La révolution numérique ouvre la finance à de nouveaux acteurs
Goldman Sachs a publié le 13 mars 2015 une étude portant sur la «socialisation de la finance». La banque américaine entend par ce concept toutes les transformations en cours comme le crowdfunding, la gestion de patrimoine automatisée, les prêts via une plateforme internet ainsi que les transferts d’argent éléctroniques. Une définition large qui englobe les activités de la finance menacées par la révolution numérique et fragilisées par le durcissement de la régulation. Au total ces marchés potentiels sont estimés à 4 000 milliards de dollars.
Les quatre métiers évoqués par Goldman Sachs sont portés par la montée en puissance des « millenials », toute personne âgée de moins de 35 ans. Au sein de cette catégorie, 63% des Américains ne disposent pas de carte de crédit, un tiers ne pense pas avoir besoin de banque dans 5 ans et 14% des petits entrepreneurs utilisent déjà des moyens de financement non-bancaires.
Ces innovations financières profitent notamment des nouvelles exigences réglementaires imposées au secteur financier traditionnel après la crise de 2008. Le retrait partiel de certains acteurs habituels a créé de nouvelles opportunités pour ces start-ups.
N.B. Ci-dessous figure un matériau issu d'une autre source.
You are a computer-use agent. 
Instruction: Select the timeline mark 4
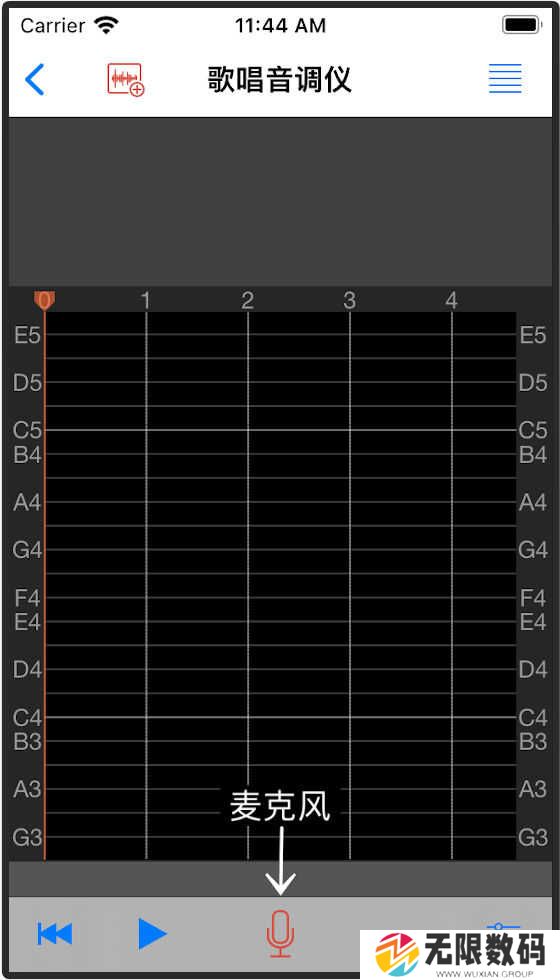point(451,301)
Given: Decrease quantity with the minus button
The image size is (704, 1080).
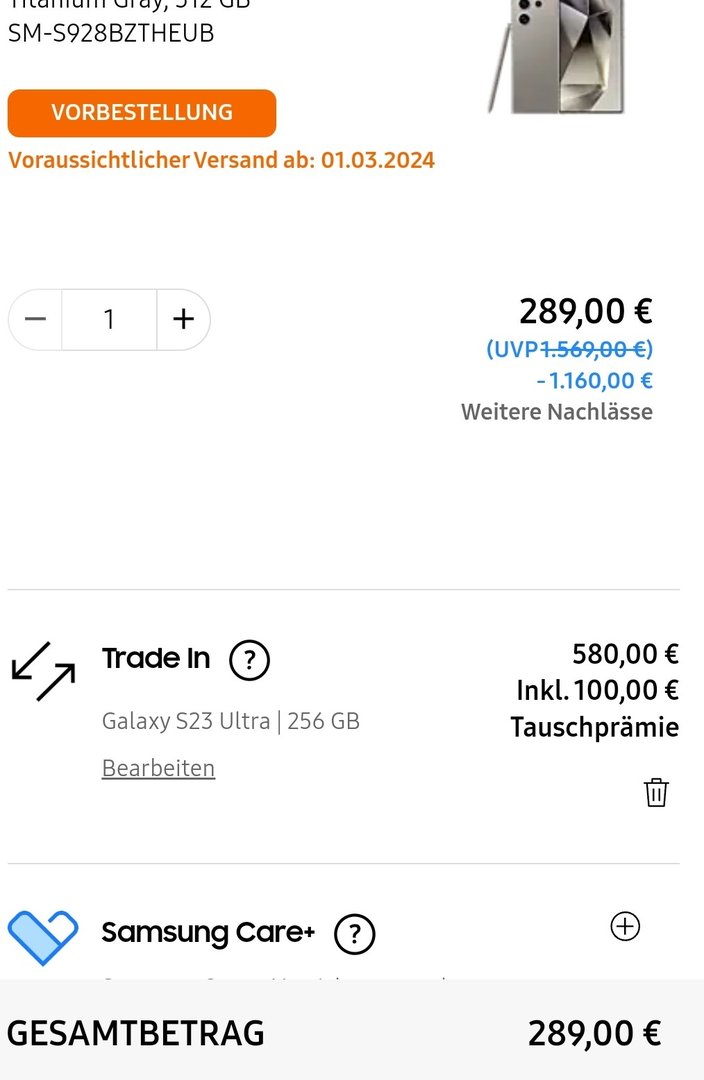Looking at the screenshot, I should pyautogui.click(x=36, y=319).
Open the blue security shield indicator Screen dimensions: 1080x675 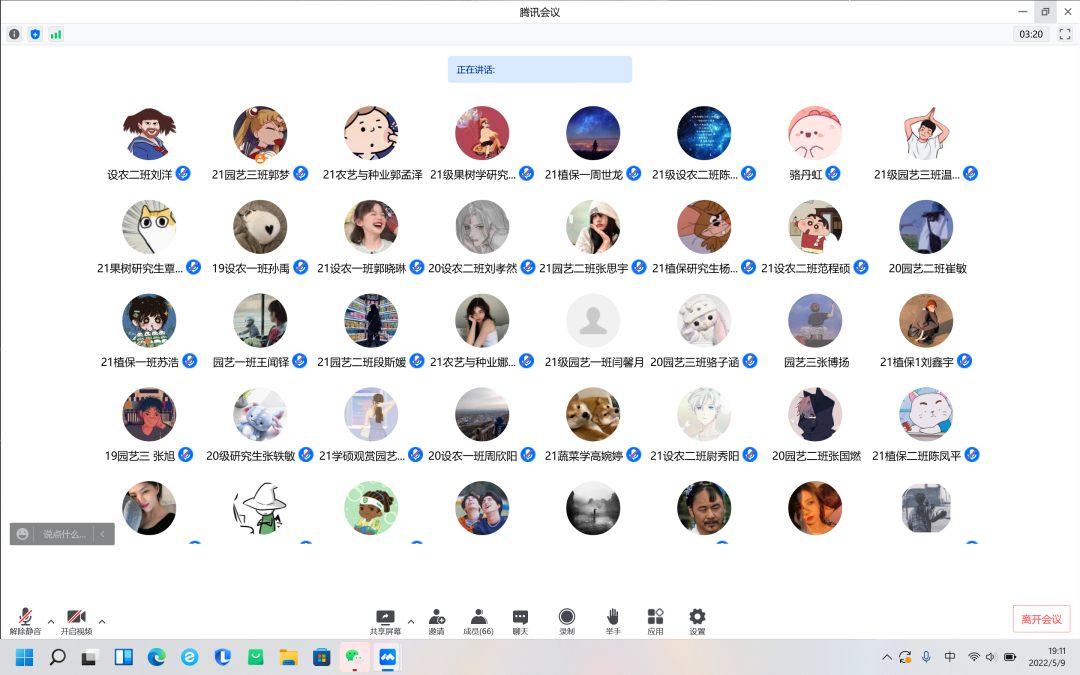point(35,34)
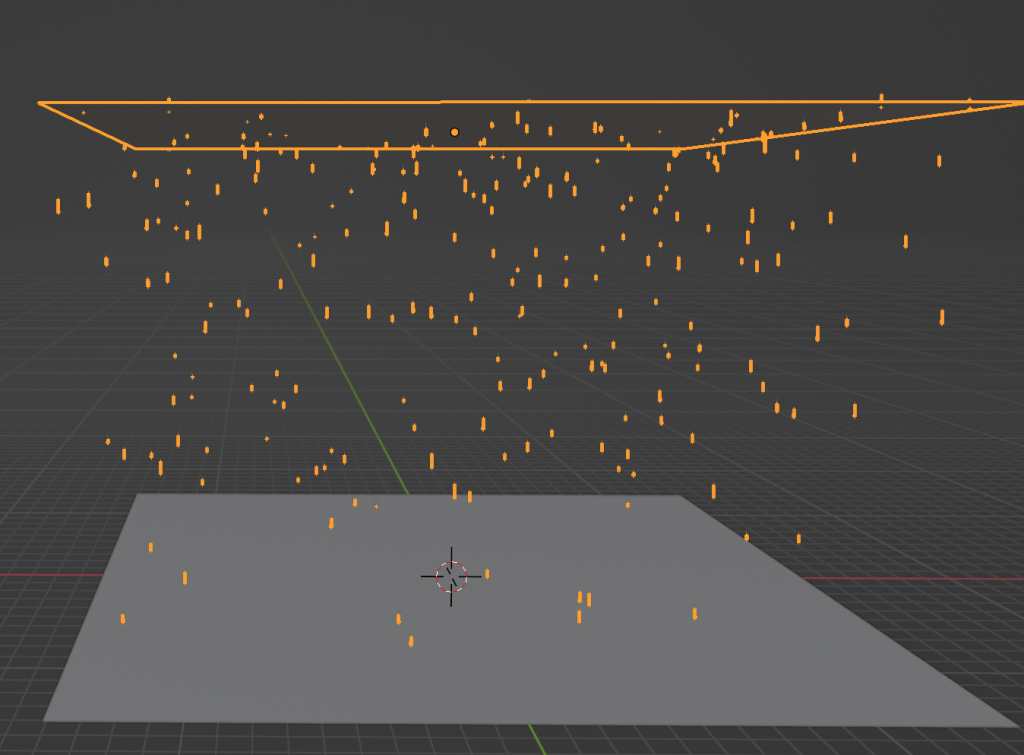Select the emitter's orange origin dot

pos(454,132)
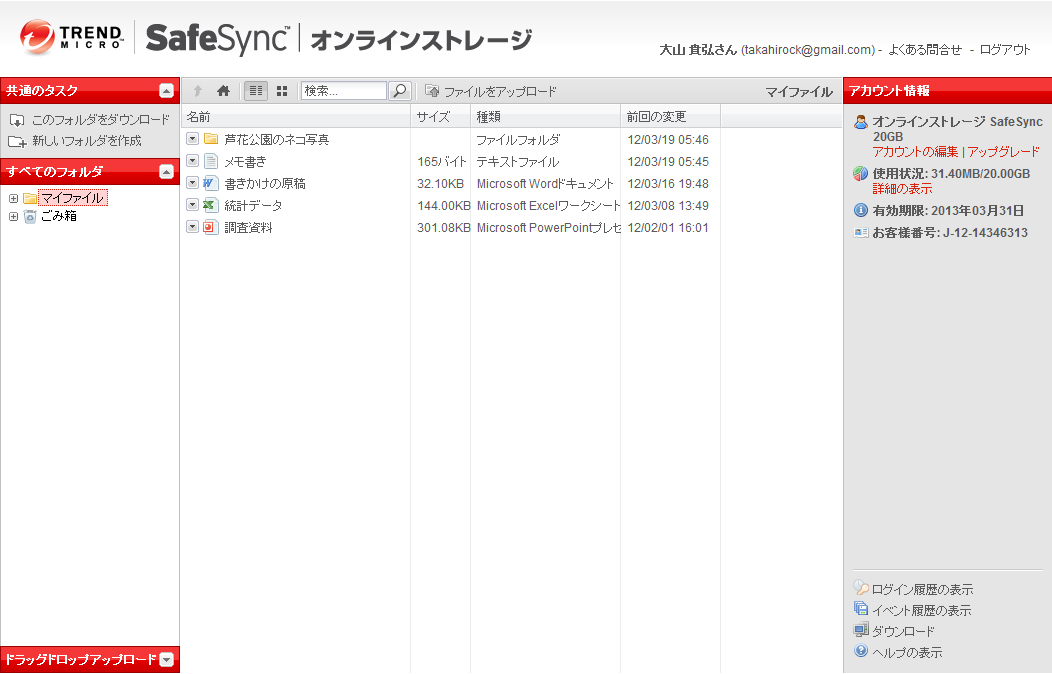The height and width of the screenshot is (674, 1052).
Task: Toggle the ドラッグドロップアップロード panel open
Action: pos(168,659)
La gestion de patrimoine automatisée atteint ainsi 5 milliards de dollars d’actifs gérés, le prêt entre particuliers a dépassé les 10 milliards l’an passé et le transfert électronique d’argent totalise 7% des transactions.
Pour ce qui est du crowdfunding, Goldman Sachs considère qu’il est désormais suffisamment mature pour menacer de larges pans de la finance traditionnelle, en offrant une alternative aux créateurs, inventeurs et même aux PME. L’étude rappelle les chiffres impressionnants du secteur : 1,6 milliard de dollars levés sur la plateforme Kickstarter avec des campagnes atteignant plus de 15 millions de dollars;10 milliards de dollars récoltés en 2014 pour l’ensemble du secteur et un marché potentiel s’élevant à 1 200 milliards de dollars.